La Morgue est le point central du voisinage : on y court comme à la gazette du matin, et chaque fois c’est une leçon de philosophie, car on sait là sur le bout du doigt ce que coûte une fête de souverain, un acte d’héroïsme populaire, une administration vantée par le Moniteur. Peut-être les locataires de la rue de la Calandre et les promeneurs du quai de l’Archevêché, n’ont-ils jamais pensé à la distraction du Marché aux Fleurs : bazar parfumé deux fois la semaine : les jours de carcan. Un préfet prosaïque a convié là, quand les fleurs sont absentes, des marchands de ferrailles et de meubles délabrés ; la poésie et le Châtelet y alternent sans jalousie. C’est là un de ces mille contrastes de la capitale. Ici on brûle l’épaule à un homme parce qu’il a contrefait une pièce de dix sous ; là on le condamne à avoir la tête tranchée pour avoir mis cette pièce en circulation ; là-bas on vend des roses ; le juge en a peut-être une à sa boutonnière.

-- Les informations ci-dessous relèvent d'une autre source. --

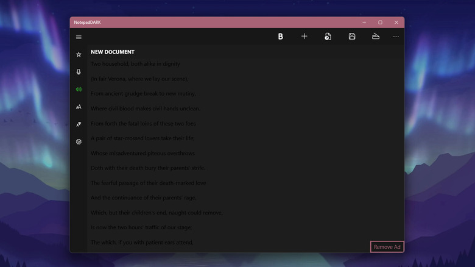Click the NEW DOCUMENT title heading
The height and width of the screenshot is (267, 475).
point(113,52)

Ouverte à tous les vents, la Morgue est un bâtiment de vingt-quatre pieds d’étendue, à peu près ; huit pour le public, douze pour le plain-pied des propriétaires : le reste, on devine pour qui. D’ailleurs le local retrouve sa largeur complète à l’étage au-dessus de la voûte, travail de pierre qui éveillerait certaine idée de solennité architecturale, s’il n’était tout à coup et brusquement tranché par une cloison en sapin, limite où commencent les attenances du greffe, et une autre cloison de verre découpée en dix-huit larges carreaux, souvent ternis par l’haleine de ceux qui regardent. A droite du corridor se trouve le logement du morgueur, l’homme de peine du local. Cet homme, auquel je m’adressai le premier jour de ma visite à la Morgue, n’osa prendre sur lui, sur ses attributions, de me montrer les principales richesses du bâtiment. Les scrupules de sa charge s’effrayèrent devant mes questions, qui, au fond, simples et naturelles, devaient pourtant le rassurer ; mais l’opportunité lui en était peu présente. Aucune indiscrétion semblable ne lui rendait concevable celle que je me permettais avec lui. Chose étrange ! j’ai visité la bibliothèque de Florence, que j’aurais pu incendier, sans que le gardien de la salle des manuscrits s’en aperçût ; chaque jour les étrangers peuvent se promener dans les recoins les plus cachés du Palais-Royal, interroger tous les serviteurs tricolores du roi des Français, sur ses habitudes d’être chez lui, avec sa famille et ceux qu’il reçoit ; l’homme de la Morgue s’obstina à ne pas me laisser franchir la cloison de sapin, ni la porte vitrée qui ferme sur son escalier. Il est vrai qu’il est plus qu’un roi à la Morgue : il est chez lui. "Venez demain ; monsieur le greffier verra de vous recevoir."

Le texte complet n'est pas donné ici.